Portrait de Jean Parrat.
Jean Parrat a soigné les places de
travail durant 32 ans.

En quoi consiste au juste l’hygiène du travail?

Un hygiéniste du travail est un spécialiste capable de détecter les risques pour la santé sur les postes de travail et de les quantifier. Il va faire des prélèvements de toutes sortes – des solvants, des poussières, du bruit, des vibrations ou de l’éclairage – et dire ensuite s’il y a des mesures à prendre ou pas, en fonction de normes existantes ou non. Cela afin d’éviter non seulement les maladies professionnelles reconnues, mais également les impacts sur la santé. C’est le cœur de l’activité de l’hygiéniste du travail. Nous traitons aussi de l’organisation du travail, qui peut, suivant les cas, exposer les salariés. Il s’agit donc d’une vision holistique (qui s'intéresse à son objet dans sa globalité, ndlr) de la santé au travail, qui va bien au-delà des seuls risques d’accident ou de maladies professionnelles. Celles-ci sont définies de manière extrêmement restrictive dans la Loi sur l’assurance accident, alors que l’on a beaucoup de gens qui sont exposés à des dizaines de substances, qui passent à travers la peau, sont allergènes ou encore suspectées d’être cancérigènes. On dénombre dans l’industrie, l’artisanat et le tertiaire entre 80000 et 100000 substances sur les postes de travail. On a mis très longtemps pour reconnaître les problèmes liés à l’amiante, alors que les hygiénistes du travail du monde entier tiraient la sonnette d’alarme depuis longtemps. A commencer par un hygiéniste suisse, le professeur Michel Guillemin.
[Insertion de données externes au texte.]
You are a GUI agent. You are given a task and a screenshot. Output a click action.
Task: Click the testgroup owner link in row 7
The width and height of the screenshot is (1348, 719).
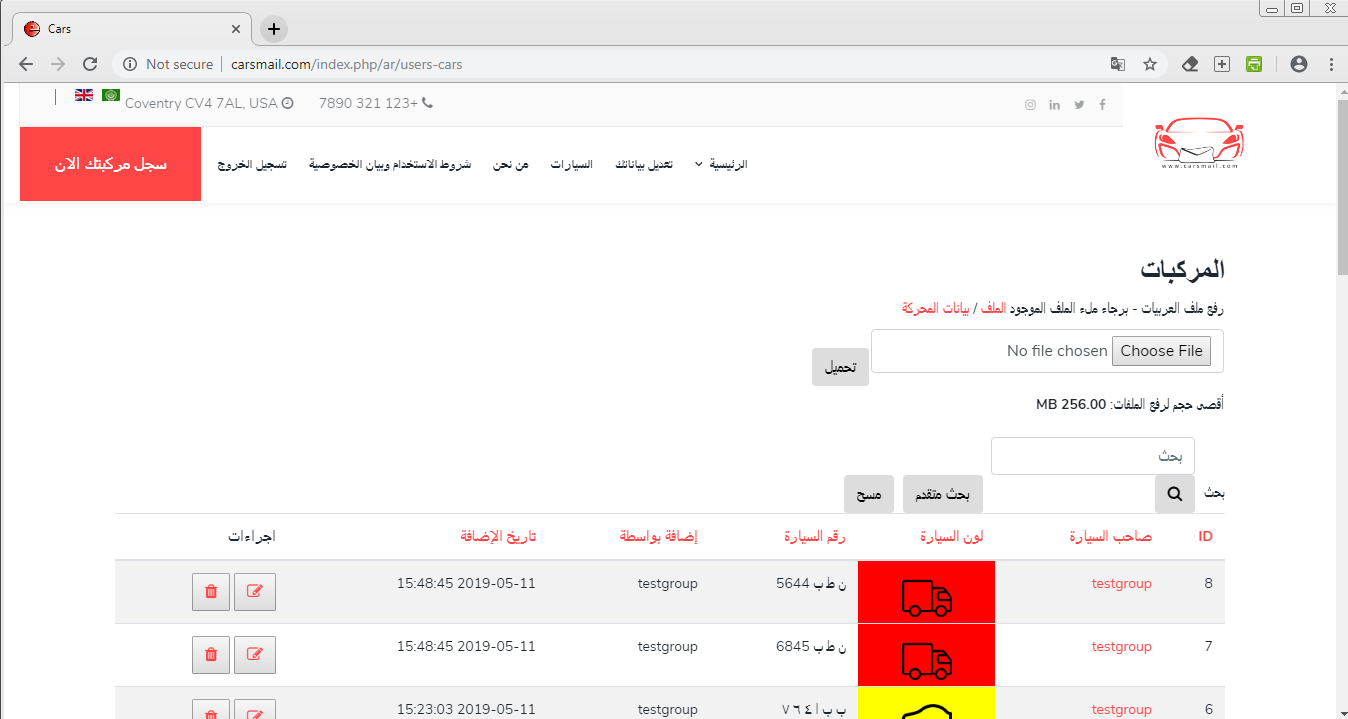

L’hygiène du travail est une science lancée dans les années 1940 aux Etats-Unis et en Angleterre. En Suisse, dans les années 1960, des ouvrières de l’horlogerie neuchâteloises ont subi des leucémies aiguës après avoir été exposées au benzène; un service neuchâtelois de médecine du travail et d’hygiène industrielle a alors vu le jour en 1967. Il a ouvert un laboratoire capable de faire des échantillonnages et de mesurer l’air. Dans les années 1970, un institut a été créé à l’Université de Lausanne, puis l’hygiène du travail s’est développée dans les grandes entreprises de la chimie.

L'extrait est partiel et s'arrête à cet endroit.